5. **Find the first audible word** and cut dead air before it. Do not hide opening silence under a chart/image.
6. **Compare transcript to teleprompter**:
   - Keep Sam's best natural wording if it is stronger than the doc.
   - Remove restarts, long pauses, filler, and duplicated lines.
7. **Create/source visuals when needed**:
   - First try existing recording-doc charts/images.
   - If visuals are missing, weak, or too repetitive, generate or source a visual pack.
   - For AI generation, prefer vertical phone-first visuals with no readable text/logos/robots; add exact text later if needed.
   - Normalize final visual assets to 1080x1920 and keep originals as backup.
   - Include a `visual_pack_notes.md` with recommended order and editor usage.
8. **Build the retention edit**:
   - First audible word should start at ~0:00.
   - Use chart/image cutaways as short visual proof, not long wallpaper.
   - Keep Sam on screen more than the images unless a chart is actively being explained.
   - For opening chart sections, prefer chart full-screen with Sam picture-in-picture bottom-right.
   - Opinions, stakes, belief correction, and CTA stay on Sam's face.
   - Add subtle push-ins on Sam's full-face shots and on face PiP when possible.
9. **Caption package**:
   - Always create a captions handoff package; do not depend on DaVinci auto-subtitles.
   - For text-heavy/chart visuals, do not place captions over the image.
   - For full-face sections, use Sam's exact words in narrow 1–2 line chunks.
10. **Produce output**:
   - If an MP4 can be safely rendered, create it and verify duration/resolution.
   - Otherwise create an editor handoff doc/markdown with exact timings.
11. **Verify**:
   - Check output file exists.
   - Use `ffprobe` for duration/resolution/audio streams.
   - Extract a few frames to verify images/crops are not broken.
   - Upload/share user-facing Drive outputs with `shmonac@gmail.com` writer access when Drive is used.

## AI Business Boomer edit rules

- Style: clean documentary/business explainer.
- Avoid cheesy robot effects, spinning transitions, random stock footage.
- Use images as proof/mechanism/action visuals, not decoration.
- Talk to the image: if a chart is on screen, Sam's line should explain the chart.
- Cut back to Sam frequently; if an image stays up too long, the video feels like a slide deck.
- Use bottom-right face PiP over a chart when both Sam and the chart need to be visible.
- Default cut order:
  1. Start on Sam or chart+Sam PiP at the first audible word
  2. Short image/chart proof hit
  3. Sam explanation / belief correction
  4. Short proof/projection image
  5. Sam business implication
  6. Short practical examples image
  7. Sam CTA
- Default export: MP4, H.264, 1080x1920, 30fps, under 60 seconds.

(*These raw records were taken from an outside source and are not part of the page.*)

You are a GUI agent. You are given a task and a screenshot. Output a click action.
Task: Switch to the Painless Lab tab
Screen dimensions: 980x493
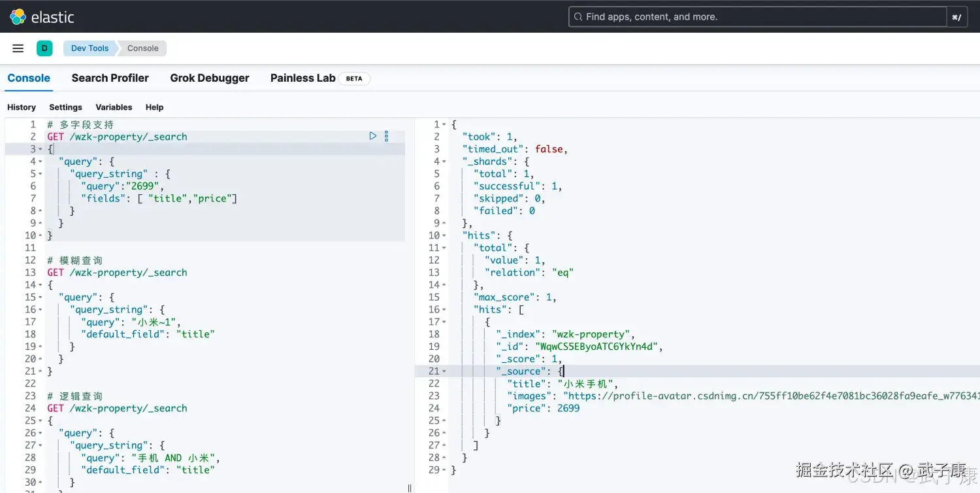point(302,78)
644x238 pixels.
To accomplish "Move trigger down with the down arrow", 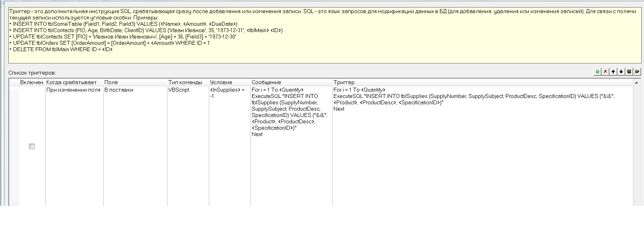I will tap(621, 72).
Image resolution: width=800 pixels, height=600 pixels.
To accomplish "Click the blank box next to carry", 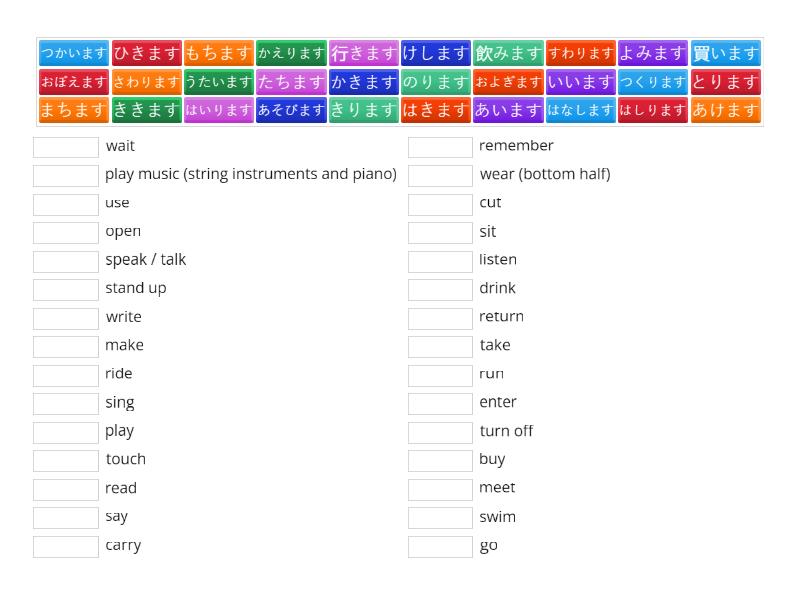I will 65,546.
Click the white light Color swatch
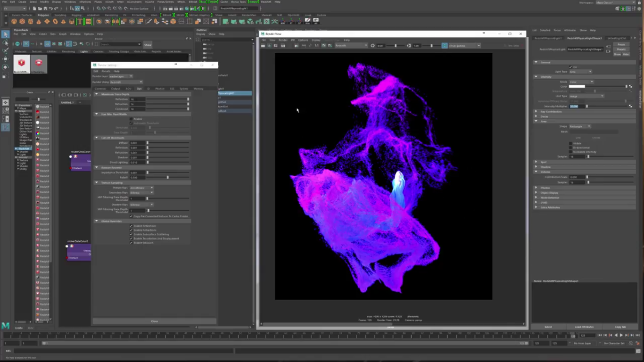The image size is (644, 362). [577, 87]
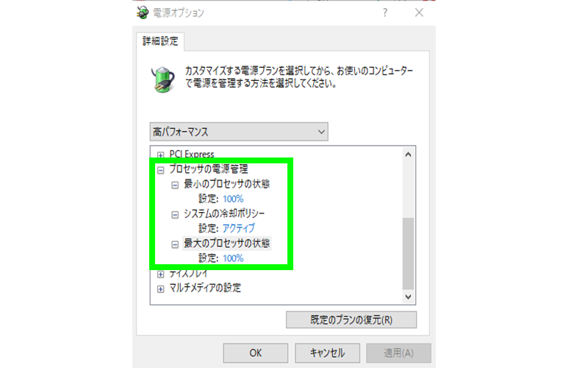This screenshot has width=588, height=368.
Task: Click the キャンセル button
Action: [327, 353]
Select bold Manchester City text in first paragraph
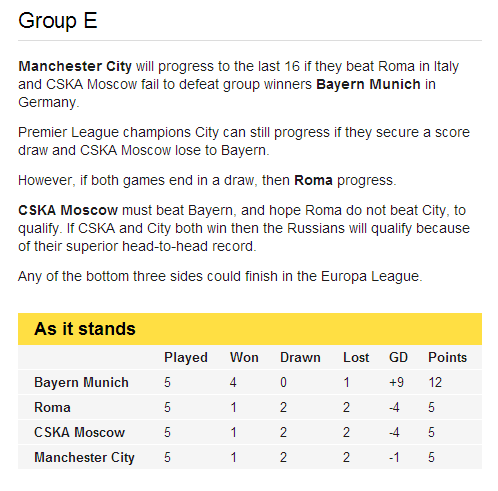 pyautogui.click(x=75, y=66)
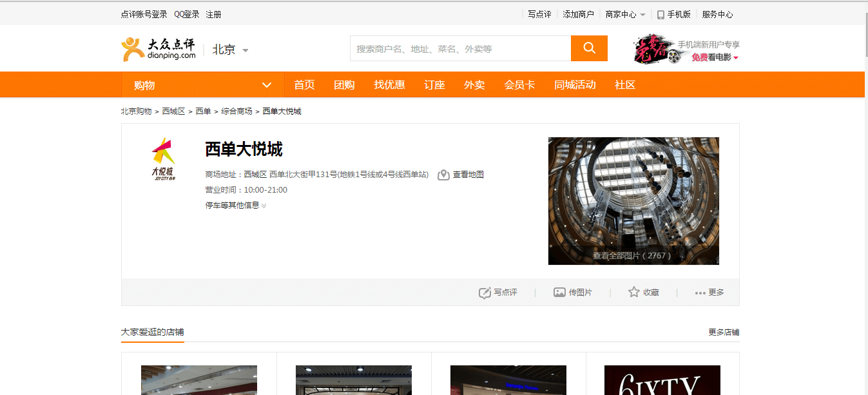Viewport: 868px width, 395px height.
Task: Open the 社区 navigation item
Action: (624, 84)
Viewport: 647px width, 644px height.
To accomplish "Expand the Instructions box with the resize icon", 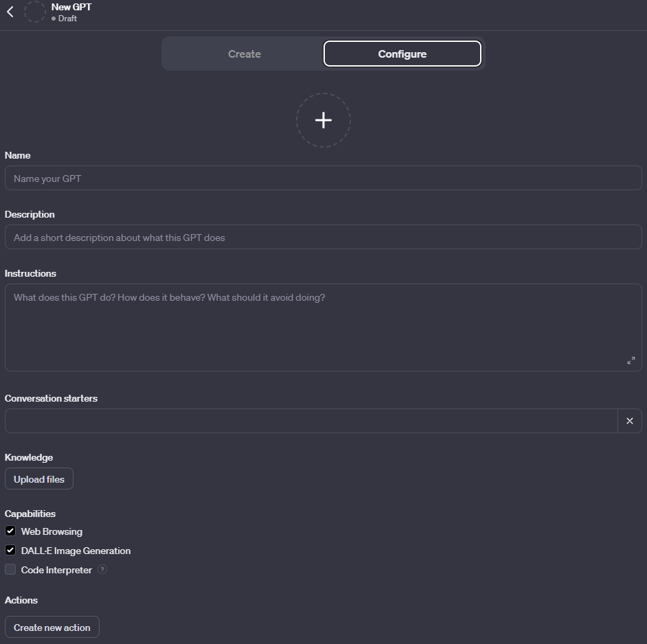I will pyautogui.click(x=631, y=360).
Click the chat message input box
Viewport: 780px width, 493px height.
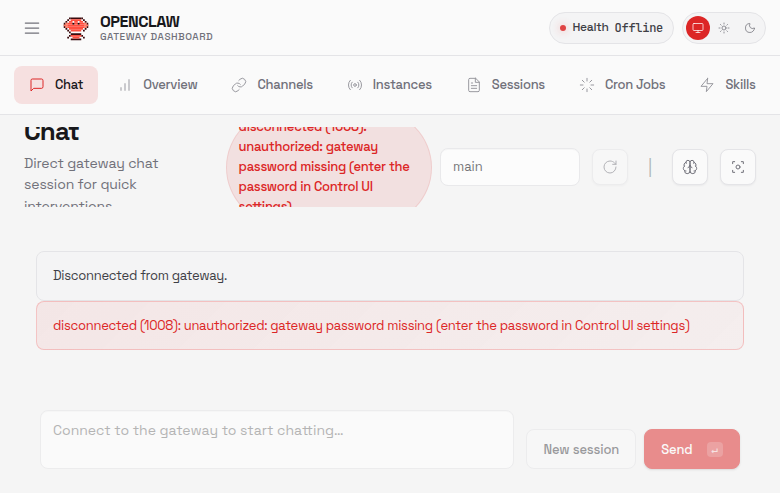click(277, 439)
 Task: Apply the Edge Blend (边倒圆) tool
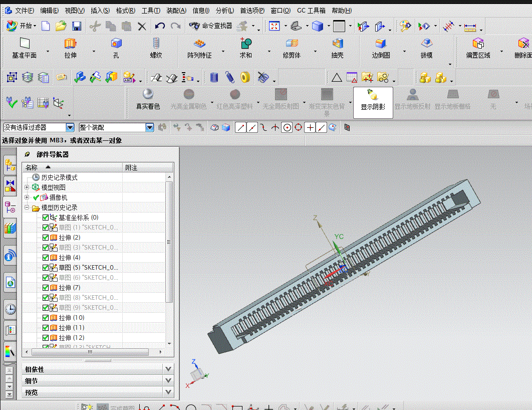(381, 48)
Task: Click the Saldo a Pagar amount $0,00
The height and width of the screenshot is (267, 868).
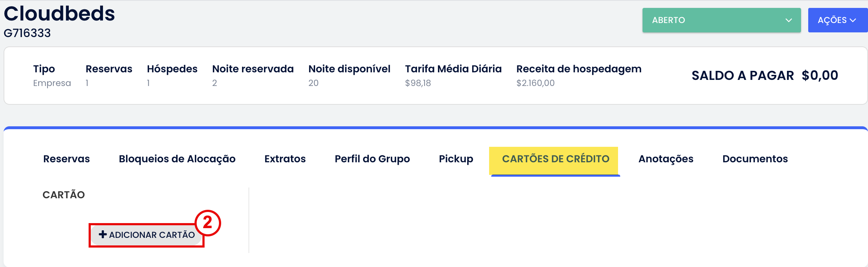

## When making an actual MP4

Use ffmpeg for reliable mechanical operations:

- Trim dead air, especially the opening lead-in and silent tail
- Normalize/copy audio
- Scale/crop to 1080x1920
- Insert still-image cutaways
- Add chart/image + face picture-in-picture overlays
- Add subtle push-ins on Sam/full-face shots and PiP shots
- Create caption files/packages, but do not assume this ffmpeg build can burn captions cleanly

If the edit needs detailed manual judgment, create a DaVinci handoff instead of pretending ffmpeg can do everything.

## Visual generation / sourcing rules

- For Business Boomer, prefer clean business-documentary visuals: real operators, workflow boards, dashboards, charts, business systems.
- Avoid cheesy robots, sci-fi clichés, generic stock footage vibes, and fake readable UI text.
- Generated visuals should usually have no text; if text matters, create it as an overlay or programmatic chart later.
- Create 3–6 options per video when visuals are needed.
- Final visual assets should be 1080x1920 PNG/JPG for vertical editing.
- Save prompts/source notes and a contact sheet when practical.
- If using sourced B-roll, include licensing/source notes; do not use unverified copyrighted clips.

## Caption rules

- Always create a captions package for each vertical short.
- Required package files: `captions.srt`, `captions_clean.txt`, `caption_style_notes.md`, `README_DAVINCI_HANDOFF.md`.
- If the main visual already contains text/chart content, omit captions there.
- When Sam's face is full-screen, captions should use his exact spoken words.
- Keep caption lines narrow for vertical video, ideally under ~20 characters per line.
- Use 1–2 lines max per block.
- If the SRT is intended to start at the first full-face section, say so clearly; do not tell Sam to place it at 0:00 unless the timestamps are timeline-absolute.
- Keep full transcript captions as backup when creating selective/face-only captions.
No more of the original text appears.